Однако для горожан главный интерес праздника заключался не в этих картинах и даже не в материи на столбах, их мысли были заняты другим. Дневниковые записи Князева о праздновании годовщины Октября можно назвать «Балладой о сайке». 29 октября он писал: «Большевики наобещали с три короба к праздникам, а теперь жмутся. И по фунту хлеба, и булку, и сахару к чаю обещали, а теперь от одного отперлись, другое сократили до минимума». 30 октября: «У нас на службе невыносимо холодно… Все забрались в переплетную, которая превращена в кухню. Жарят и пекут картофель… Только и разговоров что о большевистской сайке. Легенды уже сплетаются вокруг этой злополучной, обещанной на праздник сайки!» 5 ноября: «Когда я подходил к дому, на телеге, груженной доверху, везли сайки. Значит, сайки будут давать!» И, наконец, 6-го: «Дали по сайке! Одну мы тотчас же съели. „А вот придут немцы — каждый день по сайке есть будем!“ И много (многие) так рассуждают». Начало ноября в городе обычно холодное и ненастное, так было и в тот раз: 7 ноября с утра задул сильный ветер, весь день моросил дождь. Назавтра декорации обвисали драными клочьями, ветер покосил «триумфальные арки», разметал по земле еловые ветви. И все же праздник удался: было множество митингов, процессий, речей на площадях, а когда стемнело, то, по словам Князева, «было грандиозное шествие с факелами. Пожарные в медных касках и громадная толпа с сотнями пылающих факелов производила сильное впечатление». Александр Блок весь день провел в городе, а вечером записал: «Праздник… Никогда этого дня не забыть». Он еще различал в штормовом ветре музыку революции, но большинство оглушенных ее ревом вспоминали о сайке, о незабвенной сайке… Кто осудит несчастных сирот военного коммунизма?

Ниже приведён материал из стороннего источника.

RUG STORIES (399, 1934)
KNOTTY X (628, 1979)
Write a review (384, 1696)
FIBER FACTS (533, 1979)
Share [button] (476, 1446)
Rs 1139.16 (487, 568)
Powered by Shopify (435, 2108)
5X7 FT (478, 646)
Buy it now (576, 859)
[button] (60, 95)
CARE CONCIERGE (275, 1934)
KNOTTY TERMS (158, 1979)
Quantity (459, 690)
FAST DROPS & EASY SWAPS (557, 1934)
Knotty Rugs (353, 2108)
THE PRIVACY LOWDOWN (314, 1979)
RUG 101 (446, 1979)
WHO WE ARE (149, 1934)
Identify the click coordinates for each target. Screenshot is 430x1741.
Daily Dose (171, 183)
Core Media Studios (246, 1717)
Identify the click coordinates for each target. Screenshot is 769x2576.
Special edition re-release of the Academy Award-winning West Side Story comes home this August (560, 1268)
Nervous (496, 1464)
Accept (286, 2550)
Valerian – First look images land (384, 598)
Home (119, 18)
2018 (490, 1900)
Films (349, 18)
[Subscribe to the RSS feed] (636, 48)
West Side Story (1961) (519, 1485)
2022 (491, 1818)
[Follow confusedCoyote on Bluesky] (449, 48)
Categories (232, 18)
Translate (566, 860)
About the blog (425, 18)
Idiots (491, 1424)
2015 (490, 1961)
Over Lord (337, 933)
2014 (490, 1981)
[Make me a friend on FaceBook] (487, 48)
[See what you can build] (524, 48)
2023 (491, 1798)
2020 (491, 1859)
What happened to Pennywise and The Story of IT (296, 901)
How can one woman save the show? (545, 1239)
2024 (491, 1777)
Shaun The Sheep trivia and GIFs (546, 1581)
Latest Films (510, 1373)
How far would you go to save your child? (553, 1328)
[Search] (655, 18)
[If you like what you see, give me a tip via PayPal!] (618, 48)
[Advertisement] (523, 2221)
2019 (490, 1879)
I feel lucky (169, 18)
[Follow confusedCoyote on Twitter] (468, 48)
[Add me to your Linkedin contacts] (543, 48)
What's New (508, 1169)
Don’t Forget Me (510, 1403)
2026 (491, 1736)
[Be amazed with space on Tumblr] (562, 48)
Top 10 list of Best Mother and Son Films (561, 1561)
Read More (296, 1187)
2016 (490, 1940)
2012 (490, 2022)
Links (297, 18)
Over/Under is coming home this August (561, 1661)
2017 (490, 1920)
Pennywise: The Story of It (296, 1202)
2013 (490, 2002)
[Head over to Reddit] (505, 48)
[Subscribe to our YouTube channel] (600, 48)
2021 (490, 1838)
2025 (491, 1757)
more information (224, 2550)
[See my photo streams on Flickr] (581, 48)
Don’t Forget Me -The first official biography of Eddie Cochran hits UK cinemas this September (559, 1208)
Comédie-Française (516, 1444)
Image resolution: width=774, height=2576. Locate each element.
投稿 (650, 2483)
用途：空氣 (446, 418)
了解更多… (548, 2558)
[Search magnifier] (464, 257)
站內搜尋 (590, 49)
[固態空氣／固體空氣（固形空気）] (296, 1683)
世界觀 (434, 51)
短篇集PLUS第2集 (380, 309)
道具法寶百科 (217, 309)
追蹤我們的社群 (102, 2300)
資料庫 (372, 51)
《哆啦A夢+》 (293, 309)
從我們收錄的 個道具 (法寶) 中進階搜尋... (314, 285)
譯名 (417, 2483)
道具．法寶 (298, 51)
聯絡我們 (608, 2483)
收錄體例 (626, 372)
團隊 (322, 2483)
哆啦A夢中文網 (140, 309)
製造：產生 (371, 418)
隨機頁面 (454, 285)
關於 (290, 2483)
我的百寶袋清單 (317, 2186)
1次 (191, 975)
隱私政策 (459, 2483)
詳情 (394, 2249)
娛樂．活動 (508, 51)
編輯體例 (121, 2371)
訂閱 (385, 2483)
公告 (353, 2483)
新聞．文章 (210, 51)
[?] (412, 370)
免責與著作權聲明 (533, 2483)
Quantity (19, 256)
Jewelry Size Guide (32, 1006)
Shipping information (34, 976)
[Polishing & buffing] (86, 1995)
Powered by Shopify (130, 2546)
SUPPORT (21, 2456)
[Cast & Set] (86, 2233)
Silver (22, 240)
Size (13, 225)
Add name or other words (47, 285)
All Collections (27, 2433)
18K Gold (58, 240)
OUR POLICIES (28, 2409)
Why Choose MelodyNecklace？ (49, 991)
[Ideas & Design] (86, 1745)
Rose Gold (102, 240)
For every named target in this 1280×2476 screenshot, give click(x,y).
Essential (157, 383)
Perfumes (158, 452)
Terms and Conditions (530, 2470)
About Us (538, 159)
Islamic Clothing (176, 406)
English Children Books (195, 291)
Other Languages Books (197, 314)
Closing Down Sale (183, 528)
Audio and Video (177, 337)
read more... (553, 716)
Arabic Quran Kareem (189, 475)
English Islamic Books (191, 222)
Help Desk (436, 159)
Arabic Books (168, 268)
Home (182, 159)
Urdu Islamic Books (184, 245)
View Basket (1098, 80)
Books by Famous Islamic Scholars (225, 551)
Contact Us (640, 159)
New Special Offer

К зиме жизнь в Петрограде стала не просто голоднее и тяжелее, это была совсем другая жизнь. Не раз казалось, что вот оно, дно, дальше падать некуда, но бездна раскрывалась глубже — и так без конца, до избавления в смерти. Через год после «Двенадцати» в записных книжках Блока часто повторяется слово «ужас», почти в каждой записи известие о чьей-то смерти. 14 декабря 1918 года он писал: «Все это предельно. На душе и в теле — невыразимо тяжко. Как будто погибаю. Мороз мучителен»; 20 декабря: «Ужас мороза. Жру — деньги плывут. Жизнь становится чудовищной, уродливой, бессмысленной…»; 31 декабря: «Слух о закрытии всех лавок (из лавки). Нет предметов первой необходимости. Что есть — сумасшедшая цена. — Мороз. Какие-то мешки несут прохожие. Почти полный мрак. Какой-то старик кричит, умирая от голоду. Светит одна ясная и большая звезда».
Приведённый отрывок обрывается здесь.